St Helens Road development recommended for approval

The proposal to extend the Abbeyfield House care home to include specialist 17 extra care flats and 8 dementia care units is being recommended for approval. The proposal involves the demolition of 27 St Helen’s Road.

Officials are set to shun the objections made by 57 residents, the ward planning panel and local Ward Councillors. The objectors raise a wide range of issues including inadequate parking provision, overlooking, drainage, scale, massing, impact on the nearby children’s nursery and loss of open space.

Residents can attend the planning meeting which will discuss the plans. It takes place on Thursday 11th January starting at 4:30pm

Details of the officers report can be read by clicking here

 

Six new council homes planned for Chaloners Road

At a meeting of the council’s Executive on Wednesday 15th November councillors will be asked to approve a proposal that would see six two-bedroom council homes built on Chaloners Road in Dringhouses. The homes would be built on council land currently occupied by garages.

Planning approval for six apartments and two houses was granted for the site on Chaloners Road in August 2014, following earlier Cabinet approval to include the site in the wider new council housing build programme. However, in June 2016, the contractor appointed to deliver the scheme advised that they no longer wished to undertake the development. This was prior to work starting on site and has led to a re-appraisal of the development proposals.

With the building contractor withdrawing from the project, the opportunity arose to look again at local housing priorities and the site suitability for a small development of houses. There is a significant need for two-bed family housing, and the Chaloners Road site lends itself well to this.

Controversial Tadcaster Road planning application approved

A controversial planning application to demolish two homes on Tadcaster Road and shoehorn 11 properties onto the site was approved by members of City of York Council’s Area Planning Sub Committee on 9 November.

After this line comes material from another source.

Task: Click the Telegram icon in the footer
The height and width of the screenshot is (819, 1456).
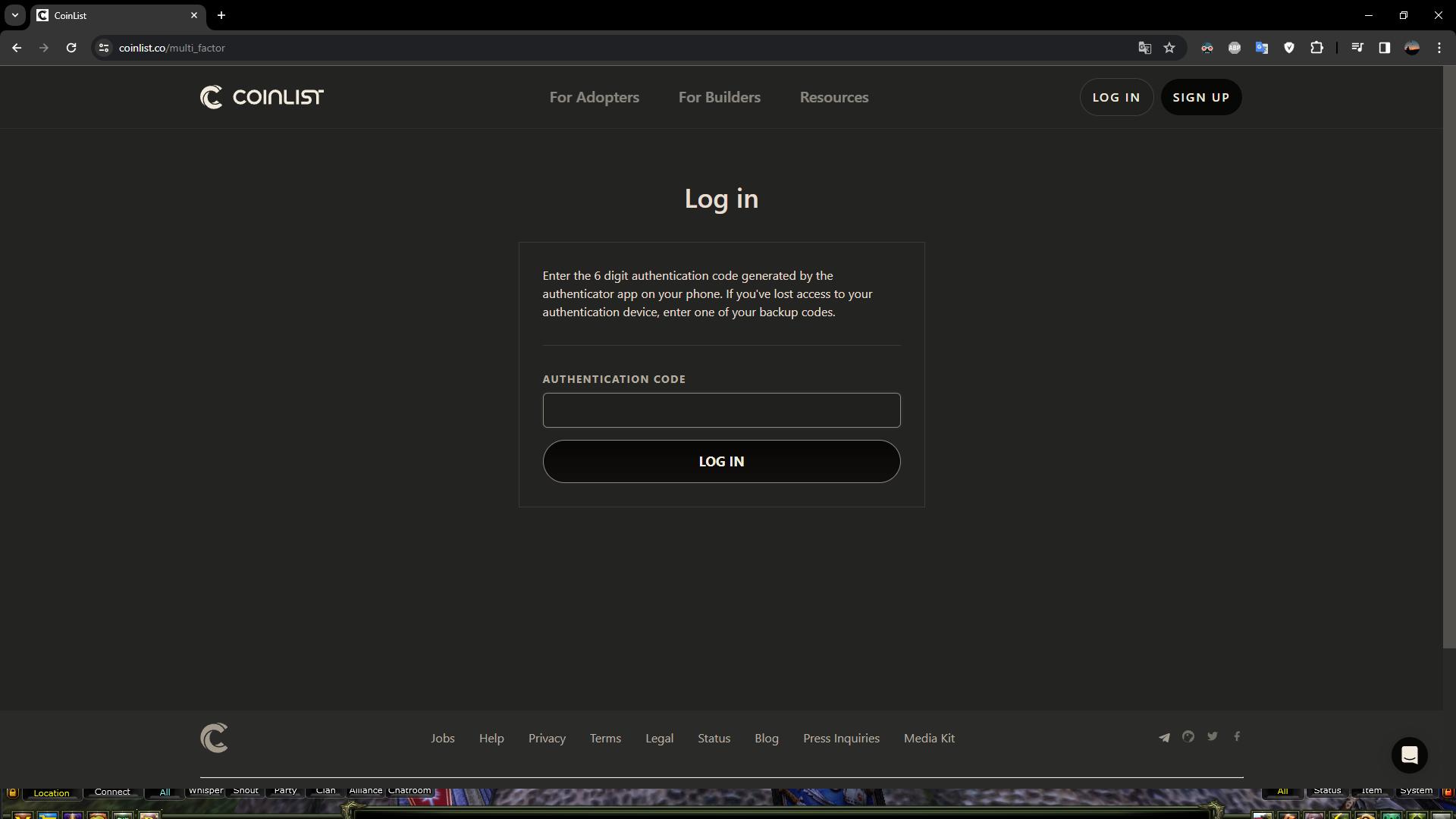Action: point(1165,736)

The plans attracted overwhelming opposition from local residents and ward councillors, but officers recommended approval. Cllr Ann Reid spoke at the meeting to highlight the reasons why the application should be refused, one of which was the impact of adding another junction into what is already a very busy stretch of road.

Six members of the committee supported the recommendation to approve the application and four were opposed, so the application was approved. It was agreed however to add as a condition for approval that the narrow track connecting the site to Mayfield Grove should be restricted to pedestrian and cycle use only.